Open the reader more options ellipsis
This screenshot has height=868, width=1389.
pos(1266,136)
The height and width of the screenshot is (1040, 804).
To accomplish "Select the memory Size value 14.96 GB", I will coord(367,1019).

----

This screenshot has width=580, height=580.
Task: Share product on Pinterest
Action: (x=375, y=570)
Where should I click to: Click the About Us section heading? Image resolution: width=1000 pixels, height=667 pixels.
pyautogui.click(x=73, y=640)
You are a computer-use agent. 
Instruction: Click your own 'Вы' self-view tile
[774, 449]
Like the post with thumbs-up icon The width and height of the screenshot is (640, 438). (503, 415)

----

Please copy, exactly as written, every line in the listing above from the line with "You are a computer-use agent." up to and including the line with "Like the post".

You are a computer-use agent. 
Instruction: Click your own 'Вы' self-view tile
[774, 449]
Like the post with thumbs-up icon The width and height of the screenshot is (640, 438). (503, 415)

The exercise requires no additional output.